*Work instructions*: Please repeat the lines below, exactly and only, from the one that holds "16 (861, 454)" through the one that holds "Add Event (1155, 83)".

*Exercise data*:
____

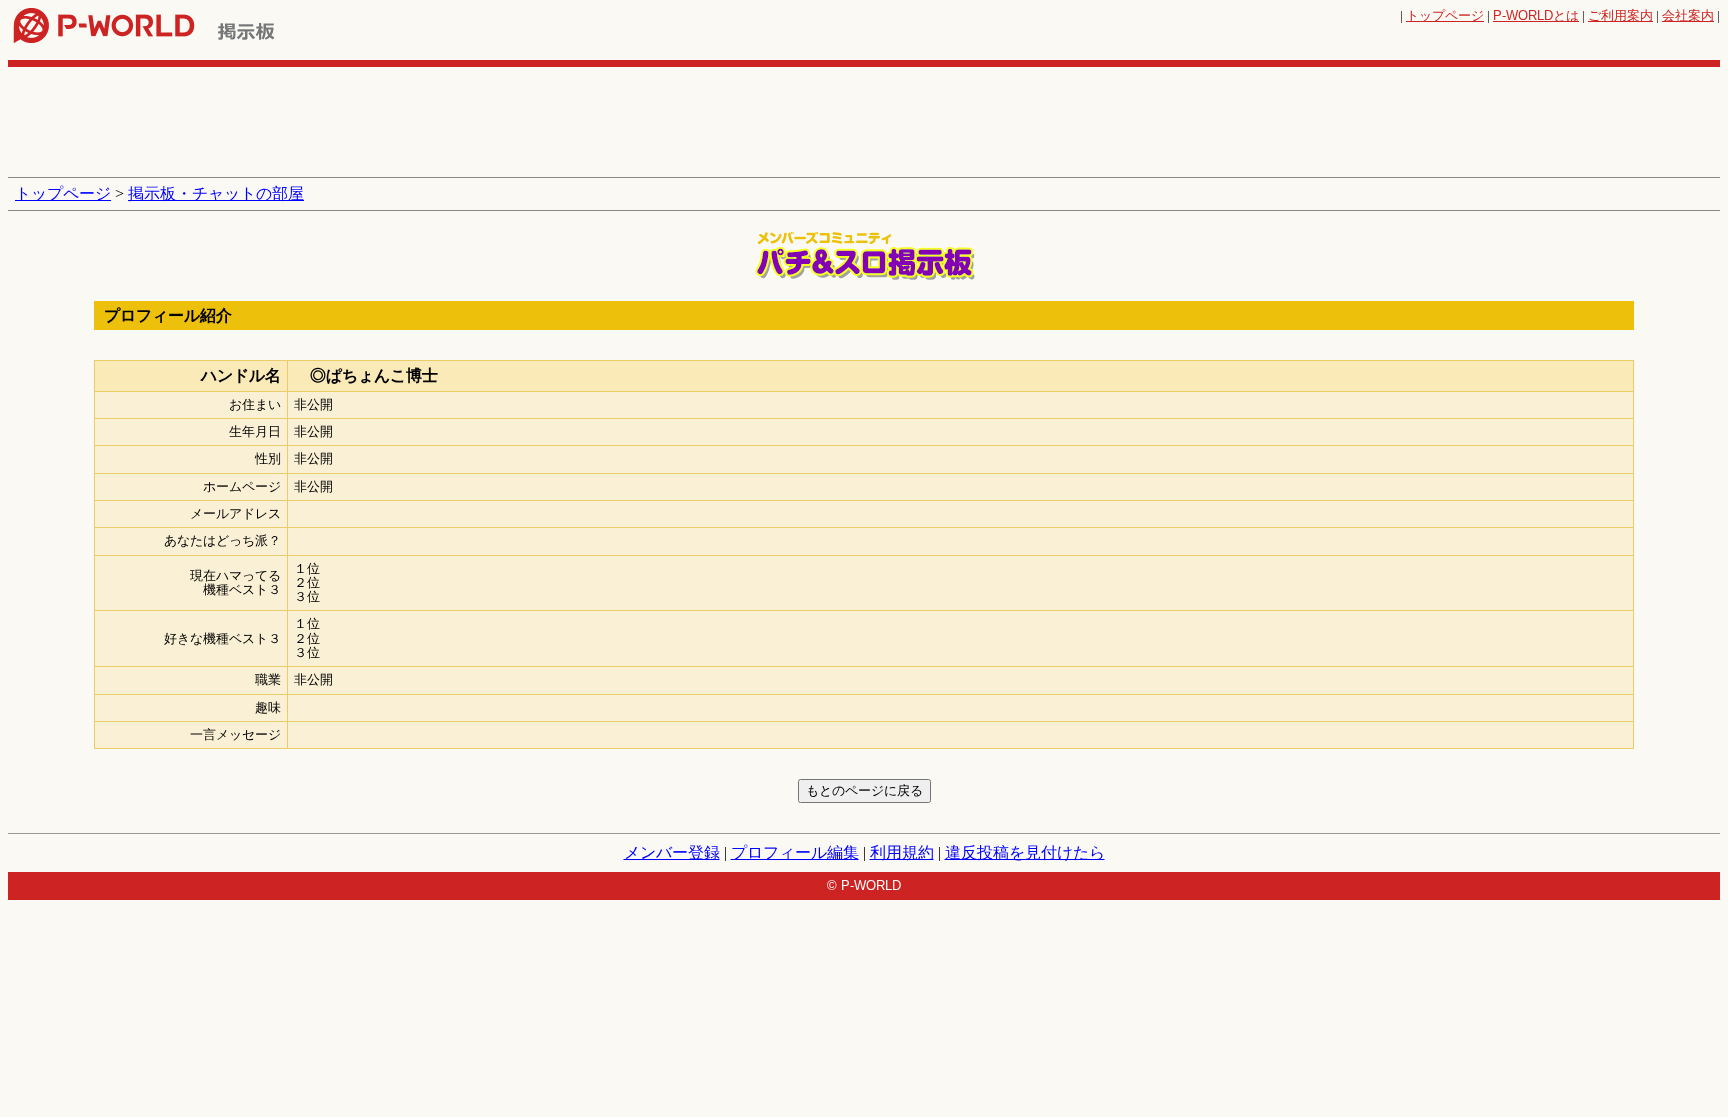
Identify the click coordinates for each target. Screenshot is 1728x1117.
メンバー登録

____

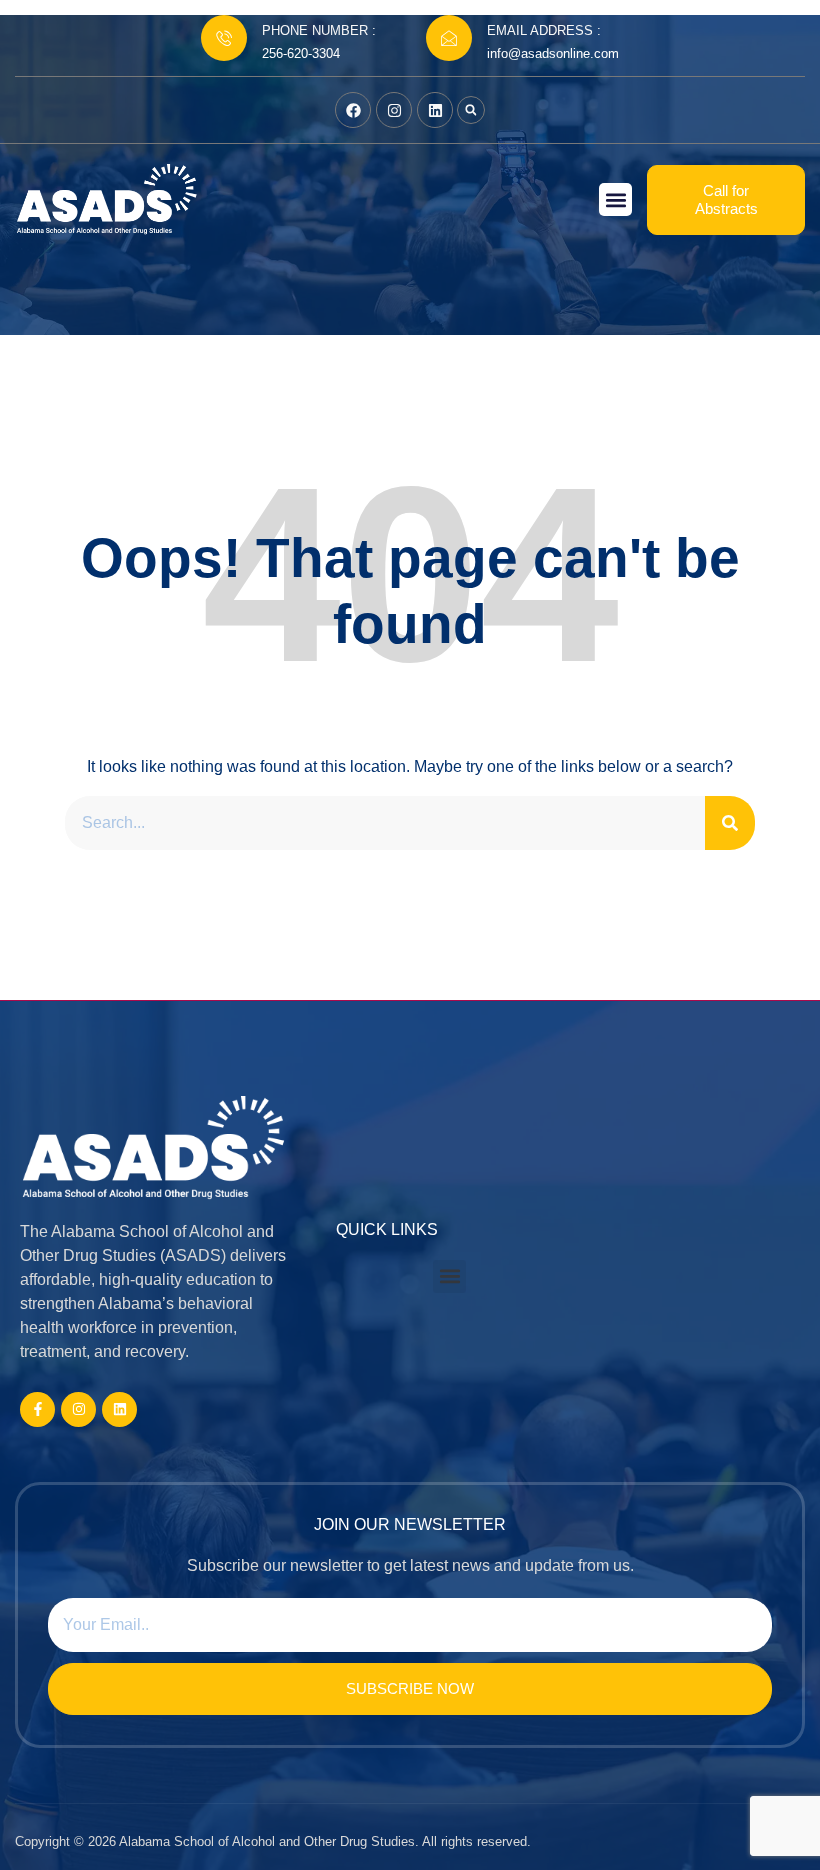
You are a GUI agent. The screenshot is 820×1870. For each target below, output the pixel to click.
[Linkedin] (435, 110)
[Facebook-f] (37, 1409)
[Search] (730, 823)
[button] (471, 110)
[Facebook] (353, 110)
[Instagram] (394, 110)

____

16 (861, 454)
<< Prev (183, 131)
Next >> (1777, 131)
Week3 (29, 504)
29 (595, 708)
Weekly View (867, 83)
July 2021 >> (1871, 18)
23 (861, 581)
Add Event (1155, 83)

____

*Solution to the exercise*:
16 (861, 454)
<< Prev (183, 131)
Next >> (1777, 131)
Week3 (29, 504)
29 (595, 708)
Weekly View (867, 83)
July 2021 >> (1871, 18)
23 (861, 581)
Add Event (1155, 83)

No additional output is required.